What to work on
Quote the lines beginning with the one containing "You are a GUI" and ending after the one containing "[x=1376, y=807]", reproducing them exactly. Omit the pictures from your answer.

-=-=-=-=-

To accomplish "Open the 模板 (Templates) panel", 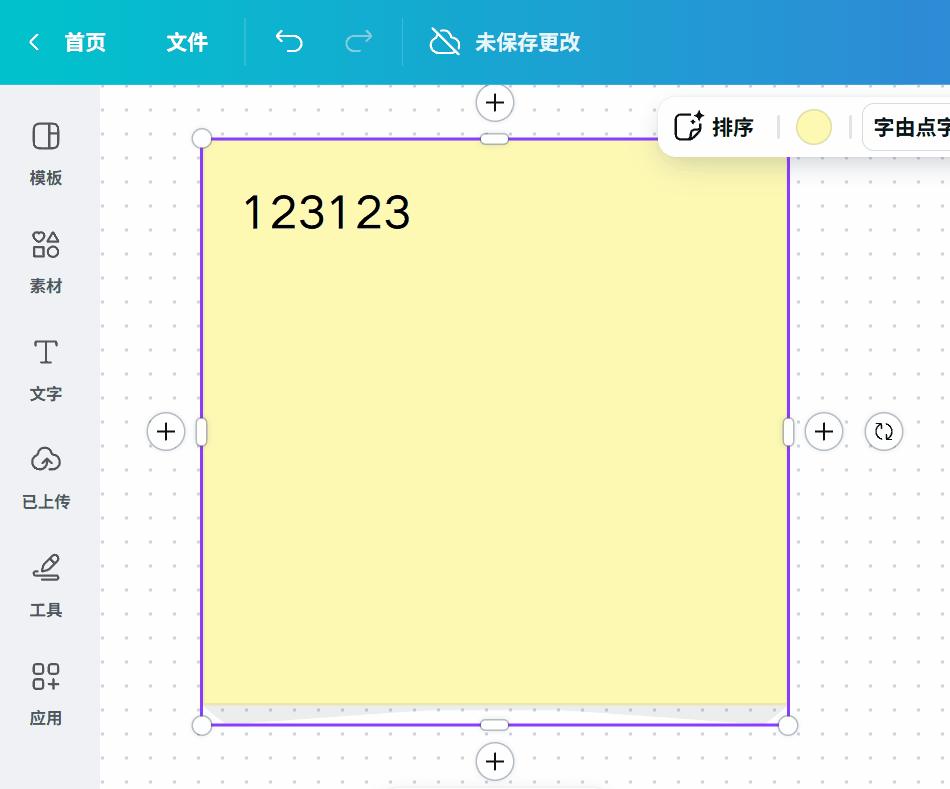I will tap(44, 152).
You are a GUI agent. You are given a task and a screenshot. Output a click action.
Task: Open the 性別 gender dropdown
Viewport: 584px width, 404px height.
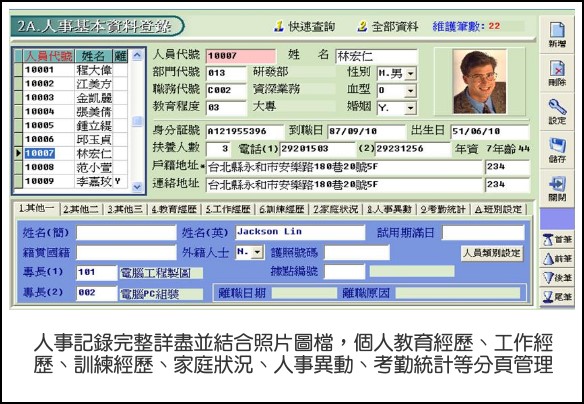pos(410,73)
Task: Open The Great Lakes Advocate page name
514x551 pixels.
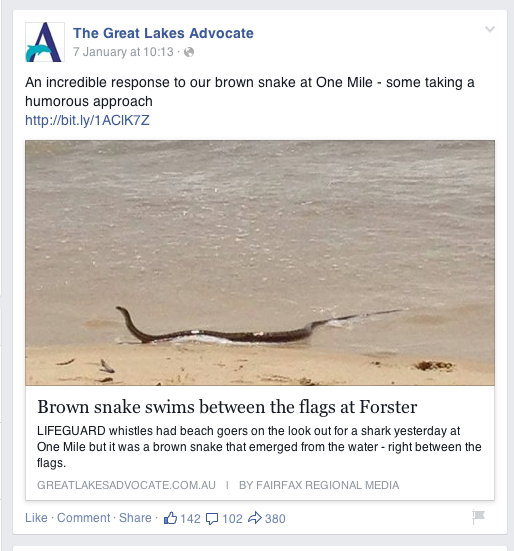Action: tap(163, 33)
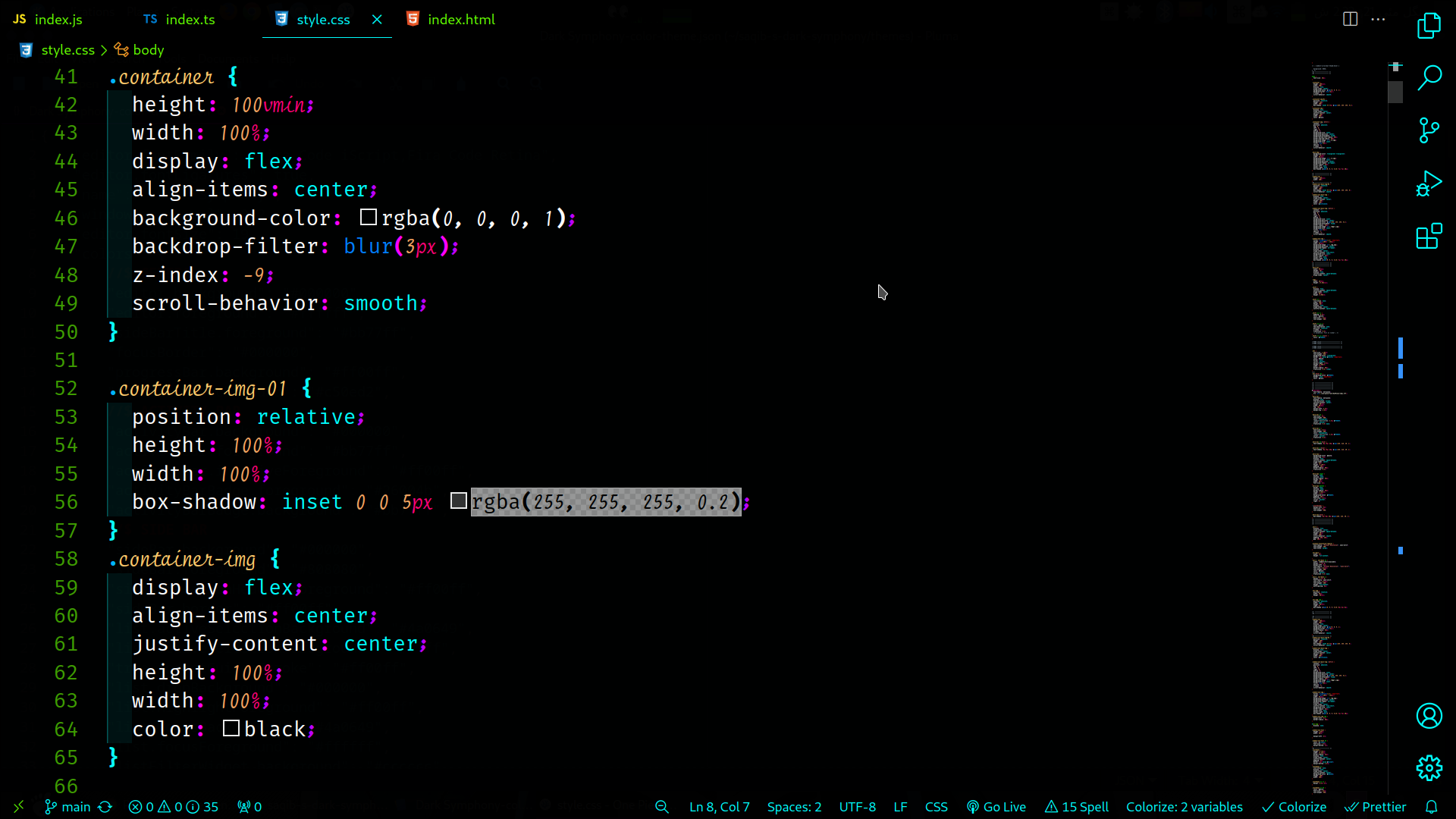Toggle Prettier in the status bar
The width and height of the screenshot is (1456, 819).
[x=1376, y=807]
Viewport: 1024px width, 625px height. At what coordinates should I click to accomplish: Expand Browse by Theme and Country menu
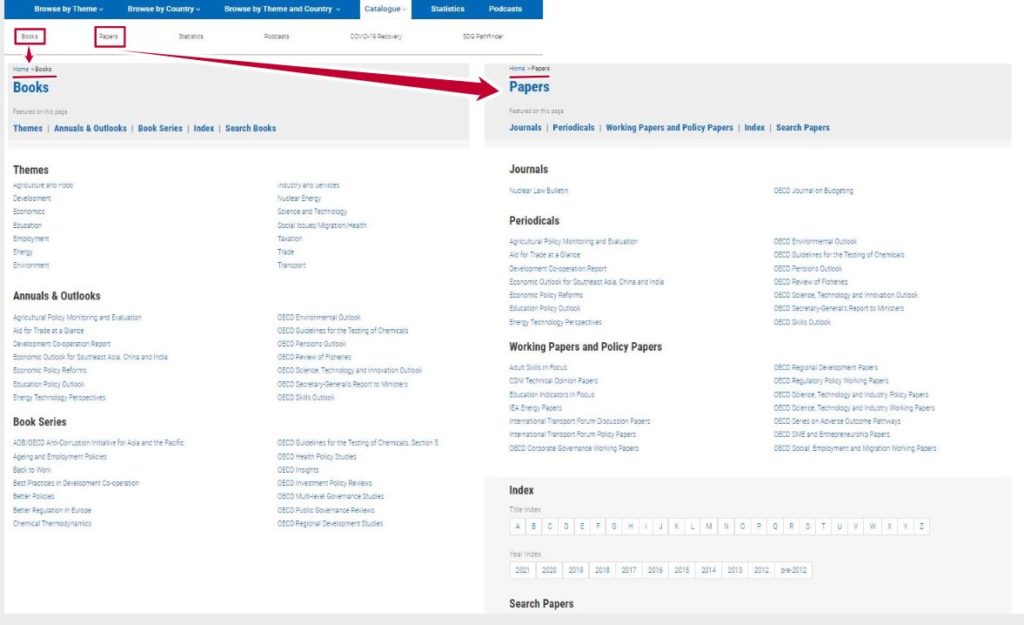282,9
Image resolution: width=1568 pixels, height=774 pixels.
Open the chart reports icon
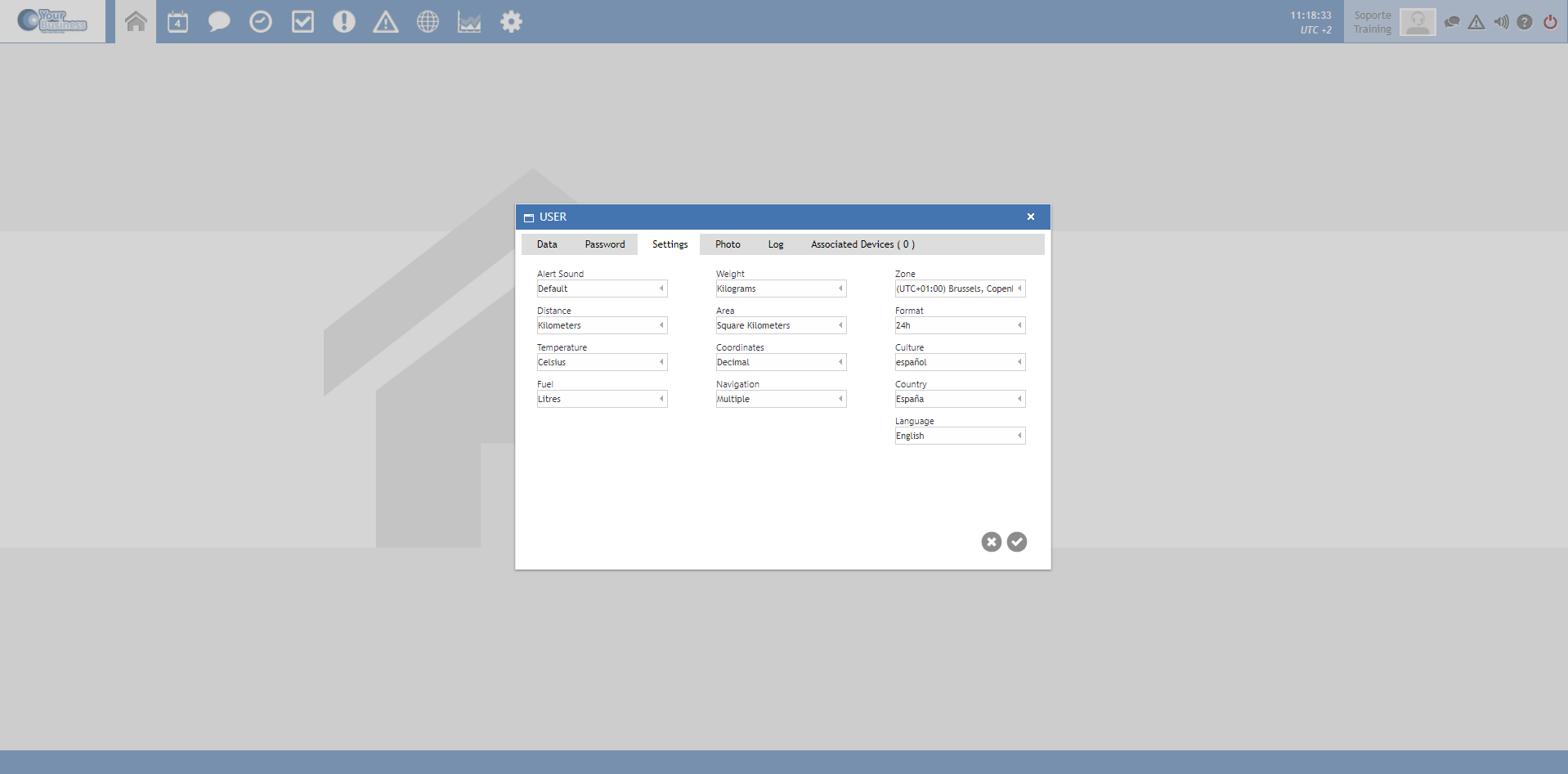point(469,22)
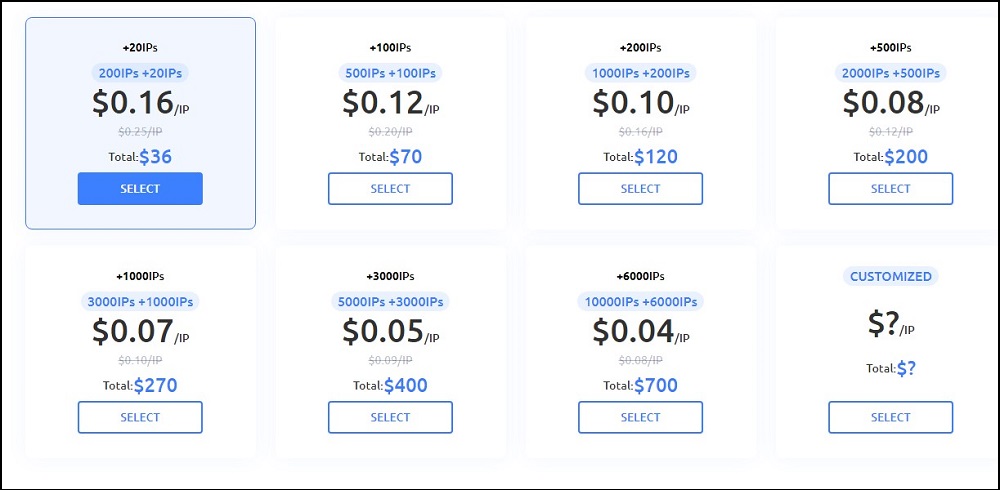
Task: Click the 10000IPs +6000IPs badge
Action: (640, 302)
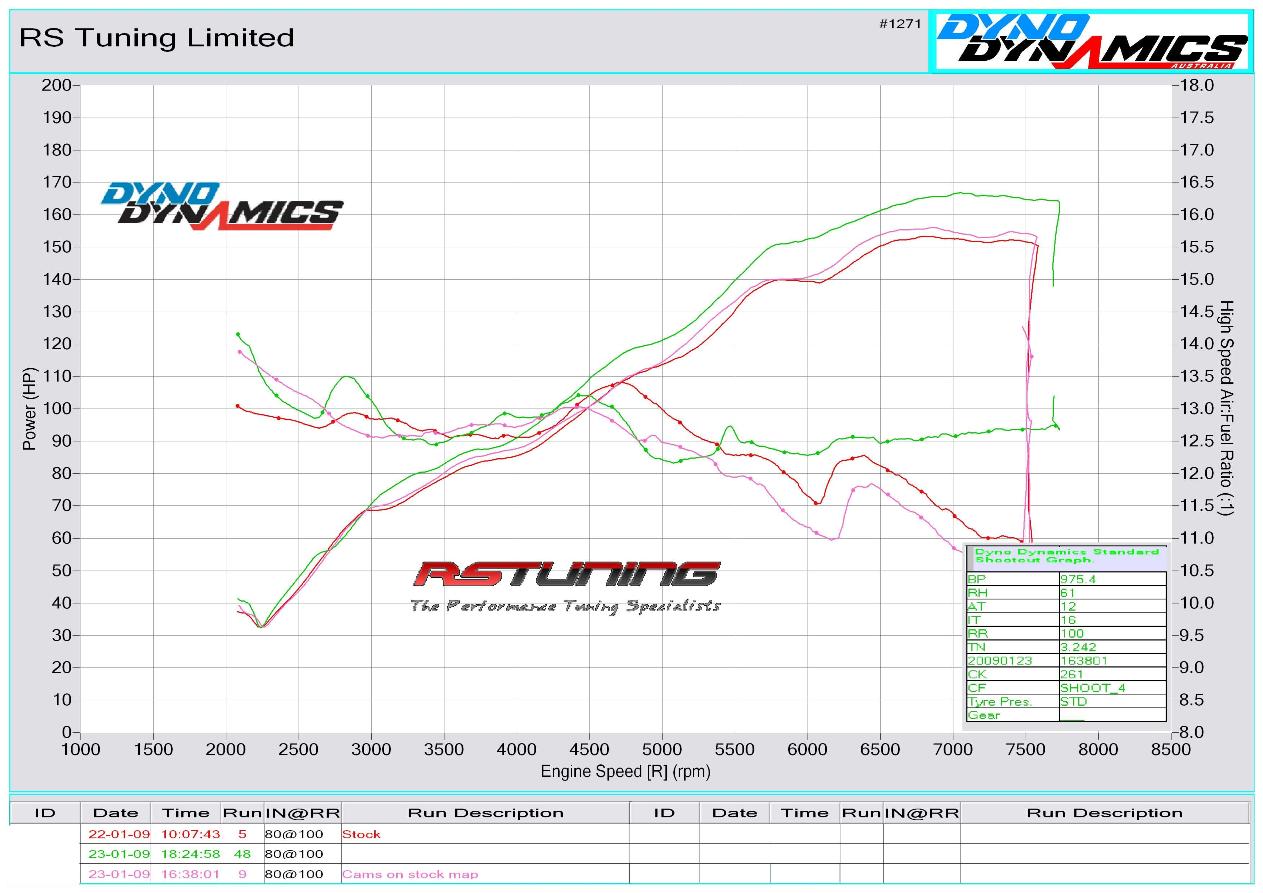This screenshot has width=1263, height=893.
Task: Click the High Speed Air:Fuel Ratio axis label
Action: pyautogui.click(x=1226, y=408)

-=-=-=-=-

Answer to the problem
You are a GUI agent. You are given a task and a screenshot. Output a click action.
Task: Open the 性別 gender dropdown
Viewport: 584px width, 404px height.
pos(410,73)
Task: Open The Great Lakes Advocate page name
514x551 pixels.
Action: tap(163, 33)
Toggle Prettier in the status bar
The width and height of the screenshot is (1456, 819).
[x=1376, y=807]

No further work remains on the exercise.